CS498CXZ Assignment #2:
Genome Sequencing
(due Sept. 20, 2005, Tuesday, 12:30pm)
- [10 points] Given three strings s1=ATG, s2=ATTG, s3=TGCC, what is the length of
a shortest superstring of s1, s2, and s3? How many different shortest superstrings of s1, s2, and s3
are there in total?
- [15 points] Suppose the length of a sequence S is n*k-n+1 and the length of each read is k.
Prove that there does not exist any set of n-1 reads that have S as the unique shortest superstring.
- [10 points] Let S=CGAGATACGTCATAAAC be a mini genome and our reads are precisely 6 base pairs long. Give a set of 4 particular reads that have S as the unique
shortest superstring. What if S=CAAACAAATTAACAAAC? Can you still find a set of
4 particular reads that have S as the unique shortest superstring? Why?
( Note that an earlier version of this problem incorrectly said that a read is 5 base pairs long.)

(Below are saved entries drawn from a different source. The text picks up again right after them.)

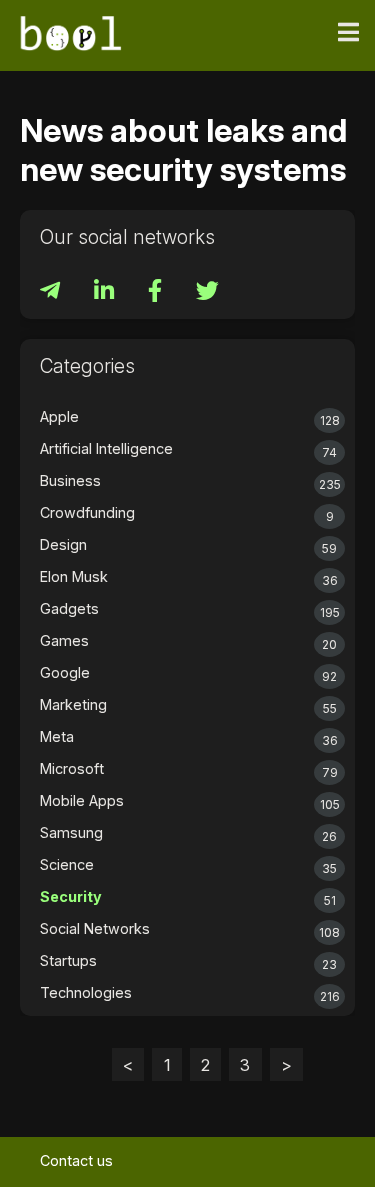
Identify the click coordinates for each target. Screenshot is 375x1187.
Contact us (76, 1160)
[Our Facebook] (157, 293)
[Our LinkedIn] (106, 293)
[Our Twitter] (207, 293)
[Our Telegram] (52, 293)
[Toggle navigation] (348, 33)
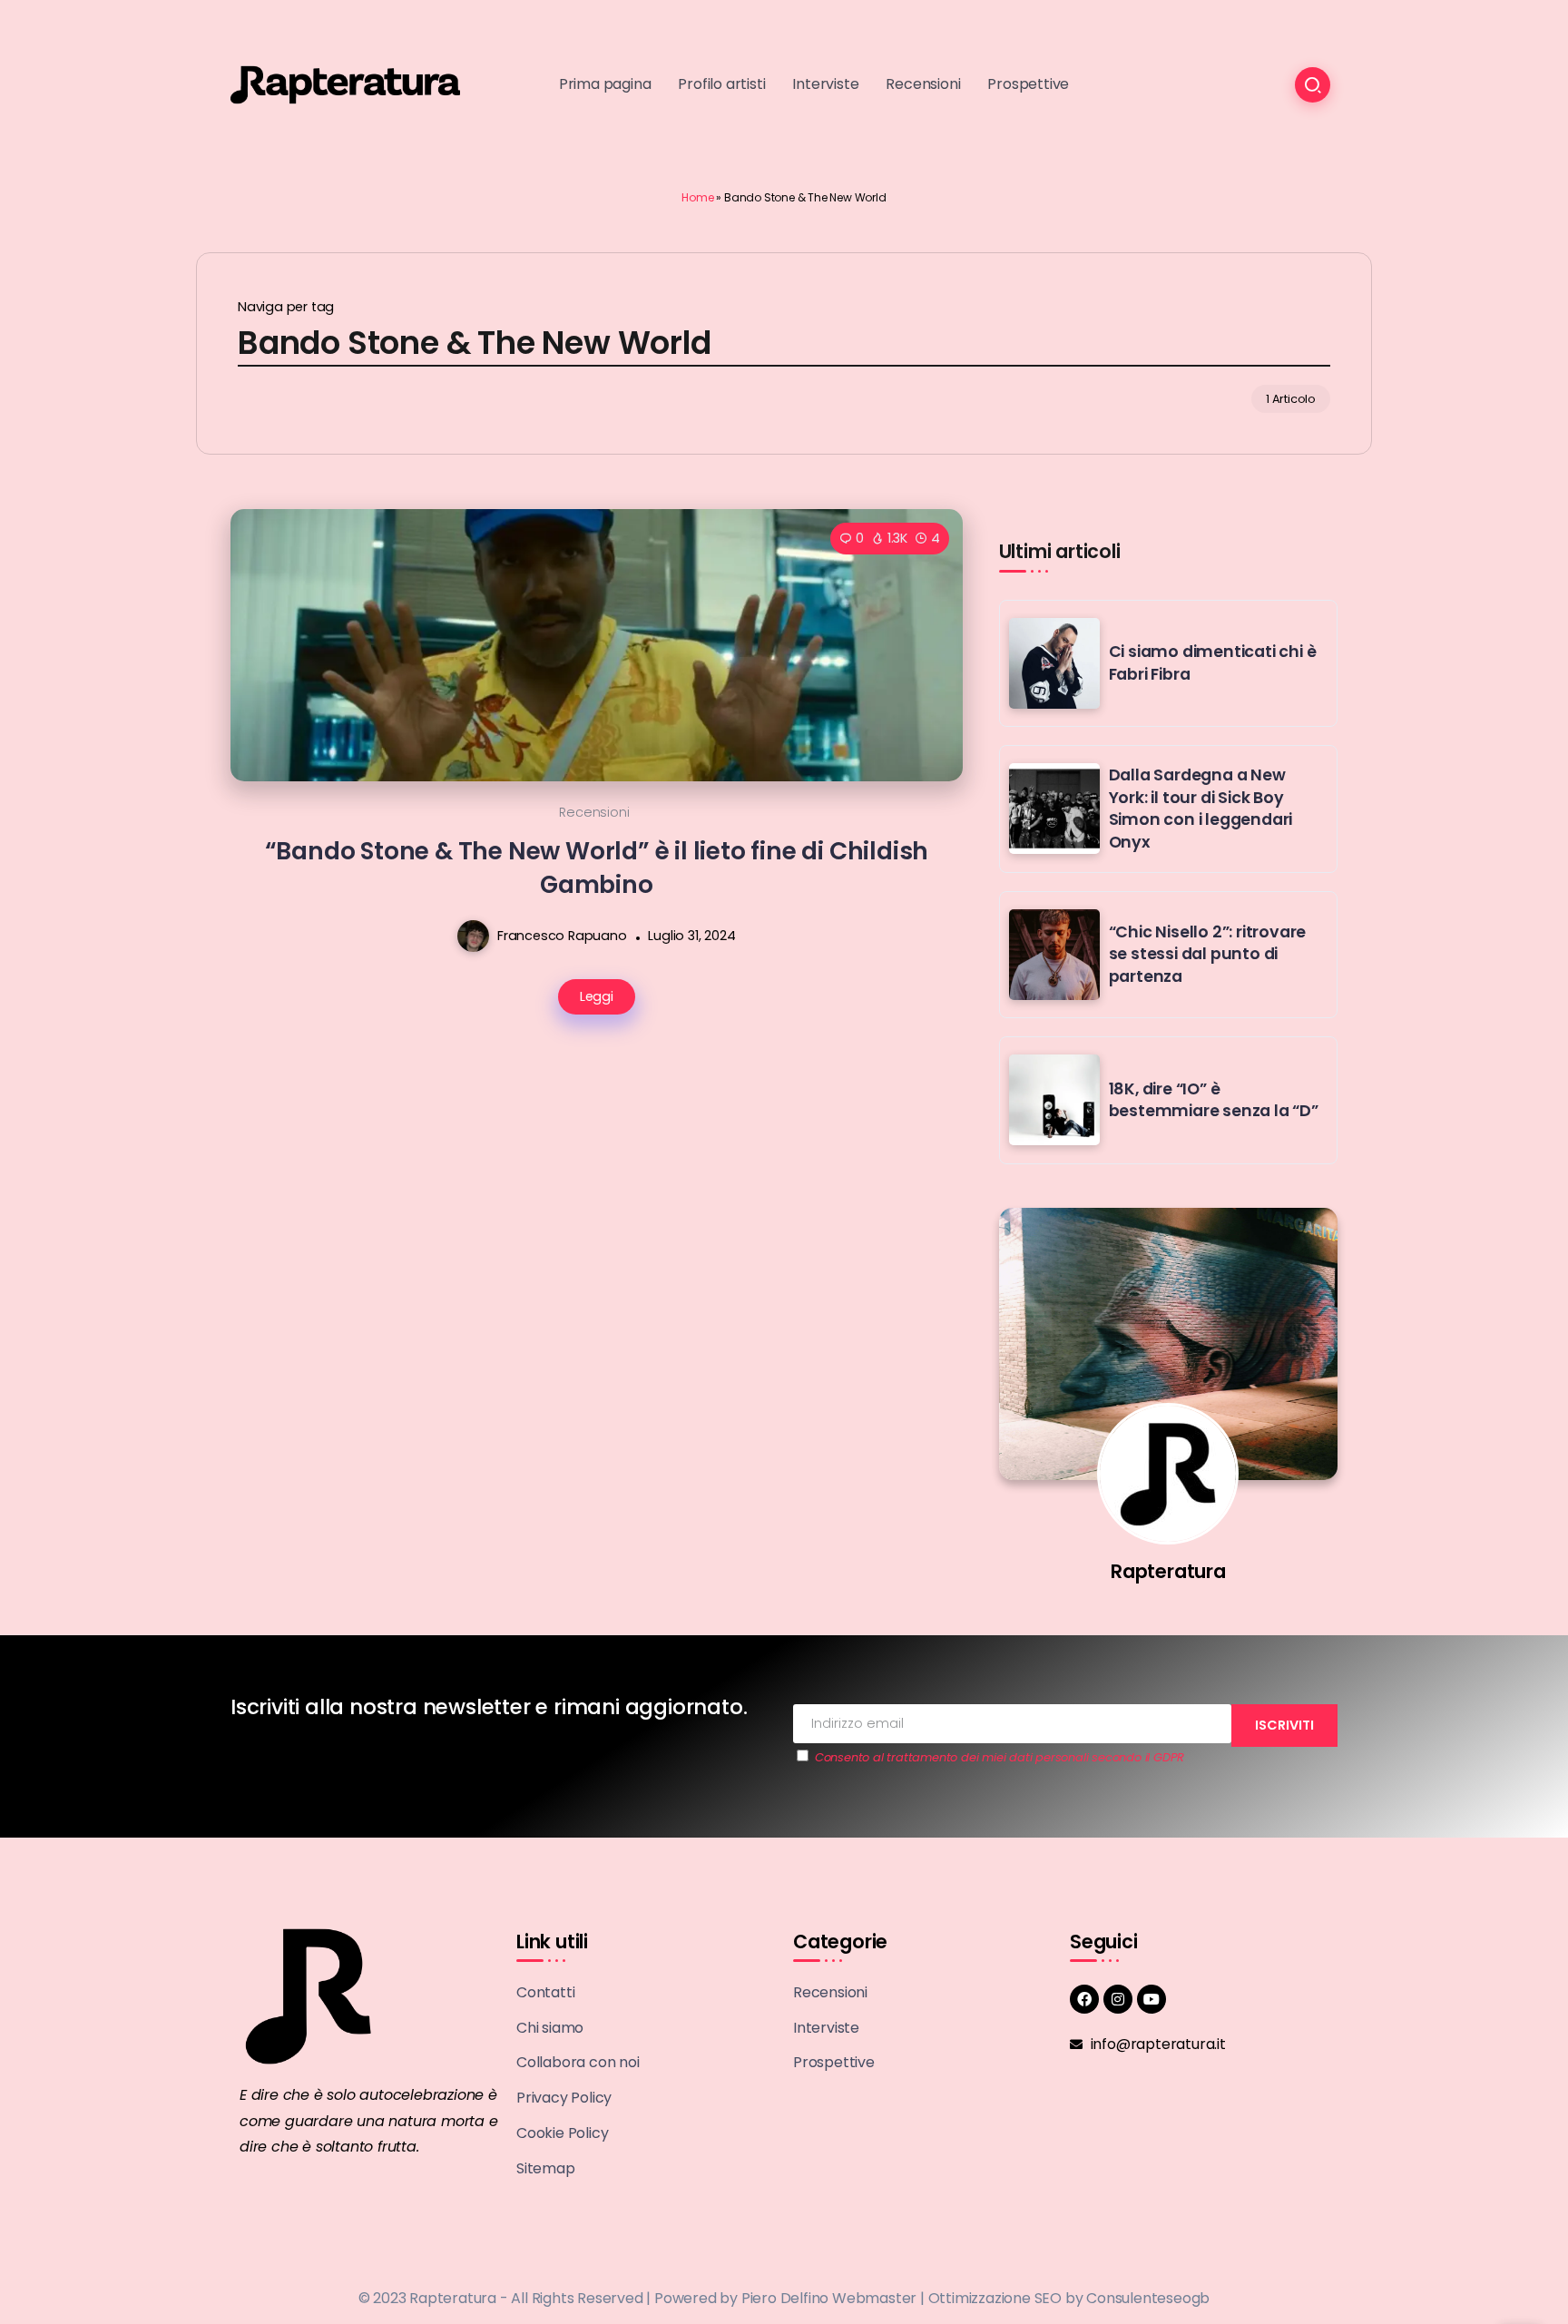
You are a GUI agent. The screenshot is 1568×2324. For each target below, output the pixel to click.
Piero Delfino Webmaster (828, 2298)
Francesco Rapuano (562, 936)
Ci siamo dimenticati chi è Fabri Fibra (1213, 663)
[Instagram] (1117, 1999)
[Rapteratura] (345, 84)
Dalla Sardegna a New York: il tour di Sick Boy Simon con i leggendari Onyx (1201, 808)
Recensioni (594, 812)
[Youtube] (1151, 1999)
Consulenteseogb (1148, 2298)
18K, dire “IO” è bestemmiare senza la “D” (1213, 1100)
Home (697, 197)
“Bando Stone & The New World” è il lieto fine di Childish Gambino (597, 867)
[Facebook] (1084, 1999)
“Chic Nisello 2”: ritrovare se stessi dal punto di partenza (1208, 954)
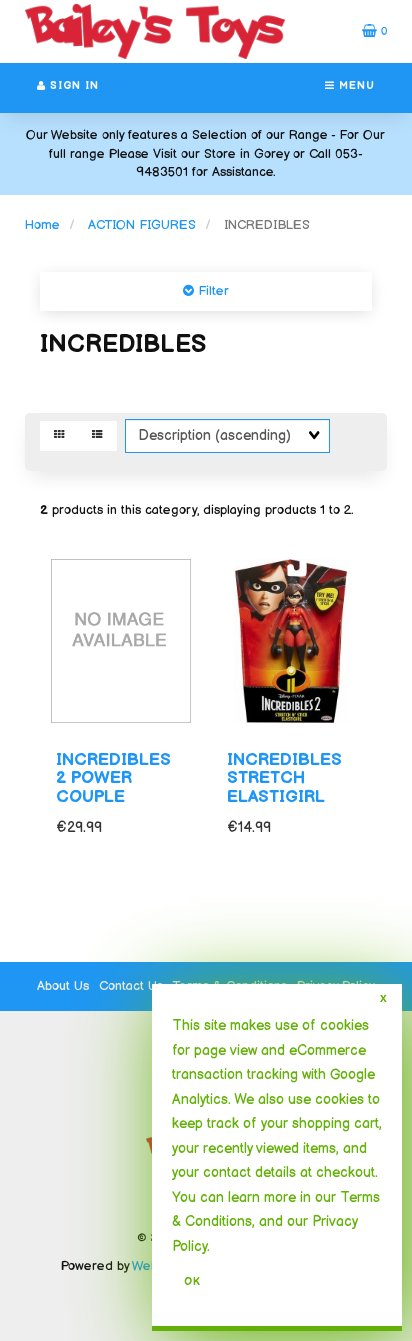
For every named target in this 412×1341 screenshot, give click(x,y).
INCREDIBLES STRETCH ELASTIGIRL (284, 778)
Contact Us (131, 986)
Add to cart (316, 914)
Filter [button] (211, 291)
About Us (63, 986)
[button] (374, 31)
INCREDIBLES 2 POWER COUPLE (113, 778)
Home (42, 225)
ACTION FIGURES (142, 225)
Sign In (72, 86)
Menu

- [20 points] Suppose we obtain 10,000 reads from a genome of 1,000,000 base pairs. Each read is 500 base pairs long. Use the Lander-Waterman model to answer the following questions.
- What is the coverage?
- What is the probability that a base pair in the genome is not in any of our reads (i.e., not sequenced)?
- What is the expected number of gaps in the genome?
- What is the probability that a base pair in the genome would occur in at least two reads?
( Note that an earlier version of this problem incorrectly said that the
number of reads is 100,000.)
- [45 points] Use the Eulerian path approach to solve the Sequencing by Hybridization
(SBH) problem for the following spectrum:
S={ATG, GGG, GGT, GTA, GTG, TAT, TGG}
Label edges and vertices of the graph, and give all the possible minimum-length sequences s such that
Spectrum(s,3)=S.
What to turn in
Please turn in a hardcopy of your written answers at the class.